Commercial General Liability Explained
A commercial general liability (GCL) is an insurance policy that protects you and your business from a financial loss. Your company may be liable for injuries or damages to a third party resulting from the services or products you offer to the general public. Liabilities do arise from accident, error (by omission or commission), or non-professional negligence that causes another person harm or financial loss. No matter how highly trained and professional you and your employees are, you can’t completely rule out certain unwanted and unforeseen circumstances.
How Does Commercial General Liability Work?
Commercial general liability is a risk management plan that specifically covers your business from claims from a third person. Depending on a company’s line of business, A CGL policy can be designed to cover different eventualities under the following basic categories:
– Bodily Injury Liability
If a customer or any other individual visits your business site and gets injured, you may have to cover the medical payment. Body injury coverage implies that certain negligence has caused the event. Sometimes you may not directly cause the injury, but so long it happens within your business premises, you may still be found legally negligent. For instance, the injured person may claim he slips because you fail to place warnings signs around the wet floor. CGL insurance policy covers hospital bills and nursing expenses for an injury. Also, it covers funeral expenses if someone is injured and killed in an accident on your business premises.
– Property Damage Liability:
If your business is found liable for damages to a third party’s physical property either on or off-premises, the policy will help you mitigate the financial cost of the liability. Third party’s property damages could be directly from your business activity or from a product offer. For example, if a home appliance which your company produced malfunctioned and caused a fire incident to a buyer’s property. You may be liable under non-professional negligent acts.

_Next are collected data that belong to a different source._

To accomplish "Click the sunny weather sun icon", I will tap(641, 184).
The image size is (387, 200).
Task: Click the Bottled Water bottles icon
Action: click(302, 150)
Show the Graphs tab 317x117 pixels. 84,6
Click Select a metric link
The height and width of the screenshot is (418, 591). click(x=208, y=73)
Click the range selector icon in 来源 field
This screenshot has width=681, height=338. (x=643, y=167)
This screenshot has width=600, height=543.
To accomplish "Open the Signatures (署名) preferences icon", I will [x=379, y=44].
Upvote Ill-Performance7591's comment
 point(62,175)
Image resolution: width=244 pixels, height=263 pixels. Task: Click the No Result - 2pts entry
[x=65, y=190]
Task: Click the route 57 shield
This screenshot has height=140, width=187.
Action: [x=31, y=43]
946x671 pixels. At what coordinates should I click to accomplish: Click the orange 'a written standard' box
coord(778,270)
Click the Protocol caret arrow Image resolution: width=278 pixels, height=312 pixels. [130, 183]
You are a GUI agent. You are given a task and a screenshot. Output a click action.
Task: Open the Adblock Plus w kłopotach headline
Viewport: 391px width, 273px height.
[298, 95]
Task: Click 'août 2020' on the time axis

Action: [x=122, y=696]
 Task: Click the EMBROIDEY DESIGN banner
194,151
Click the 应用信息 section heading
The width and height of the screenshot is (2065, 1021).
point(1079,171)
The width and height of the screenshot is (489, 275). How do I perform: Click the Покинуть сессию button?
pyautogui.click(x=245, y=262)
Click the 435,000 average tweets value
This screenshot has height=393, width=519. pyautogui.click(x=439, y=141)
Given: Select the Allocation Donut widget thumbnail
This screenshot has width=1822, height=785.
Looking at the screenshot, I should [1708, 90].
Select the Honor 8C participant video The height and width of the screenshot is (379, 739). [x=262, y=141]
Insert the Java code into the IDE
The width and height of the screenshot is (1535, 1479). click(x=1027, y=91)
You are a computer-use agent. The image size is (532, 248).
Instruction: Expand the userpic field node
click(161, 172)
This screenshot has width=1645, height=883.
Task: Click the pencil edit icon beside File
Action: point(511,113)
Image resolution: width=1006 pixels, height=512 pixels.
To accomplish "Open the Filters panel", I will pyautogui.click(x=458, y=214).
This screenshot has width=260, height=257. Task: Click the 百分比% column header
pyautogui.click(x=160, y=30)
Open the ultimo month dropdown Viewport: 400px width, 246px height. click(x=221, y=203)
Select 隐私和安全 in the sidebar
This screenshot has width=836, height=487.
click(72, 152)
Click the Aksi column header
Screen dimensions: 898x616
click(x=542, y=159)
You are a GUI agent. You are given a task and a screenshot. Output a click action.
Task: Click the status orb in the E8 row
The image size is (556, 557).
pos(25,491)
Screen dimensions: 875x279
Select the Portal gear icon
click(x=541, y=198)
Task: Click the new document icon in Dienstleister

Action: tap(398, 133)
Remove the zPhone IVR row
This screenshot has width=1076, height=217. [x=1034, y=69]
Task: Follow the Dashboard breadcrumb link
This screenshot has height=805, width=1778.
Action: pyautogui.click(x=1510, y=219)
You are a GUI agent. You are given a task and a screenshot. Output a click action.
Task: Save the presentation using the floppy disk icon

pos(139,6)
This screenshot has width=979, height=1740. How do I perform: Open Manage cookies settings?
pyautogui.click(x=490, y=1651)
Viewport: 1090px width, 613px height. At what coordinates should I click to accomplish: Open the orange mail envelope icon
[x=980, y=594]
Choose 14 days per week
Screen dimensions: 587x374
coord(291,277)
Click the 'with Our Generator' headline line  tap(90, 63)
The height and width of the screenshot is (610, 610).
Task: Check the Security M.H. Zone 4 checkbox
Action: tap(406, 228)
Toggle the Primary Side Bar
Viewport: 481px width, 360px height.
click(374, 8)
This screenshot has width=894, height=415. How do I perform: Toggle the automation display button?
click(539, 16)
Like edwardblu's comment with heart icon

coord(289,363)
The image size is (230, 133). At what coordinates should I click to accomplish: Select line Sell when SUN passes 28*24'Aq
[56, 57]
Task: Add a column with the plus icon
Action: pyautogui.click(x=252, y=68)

– Personal and Advertising Injury Liability:
This helps cover your company from any legal responsibility arising from business infractions such as libel, copyright infringement, false arrest, entry or eviction of privacy, and slander.
Who Needs CGL Insurance?
Every business owner needs a CGL policy to help secure their businesses from legal suit that can adversely affect their trajectory. Liability payment for just a single legal action against your business could cause an irrecoverable bankruptcy and reputation damage. You can prevent such by insuring your company with a CGL policy customized for your line of business. The policy can be bought as a stand-alone coverage, as part of Commercial Package Policy, or as part of a Business Owners Policy. CGL policy is a must-have whether you are a contractor or a tradesperson.
Does CGL Cover Workers Compensation?
Insurance regulations for businesses often set a distinction between coverage for the general public and the employees. CGL is meant to cover third-person, and it doesn’t cover employment practices liability and workers compensation. A workers compensation policy, which also covers employers liability, can be bought as a separate policy.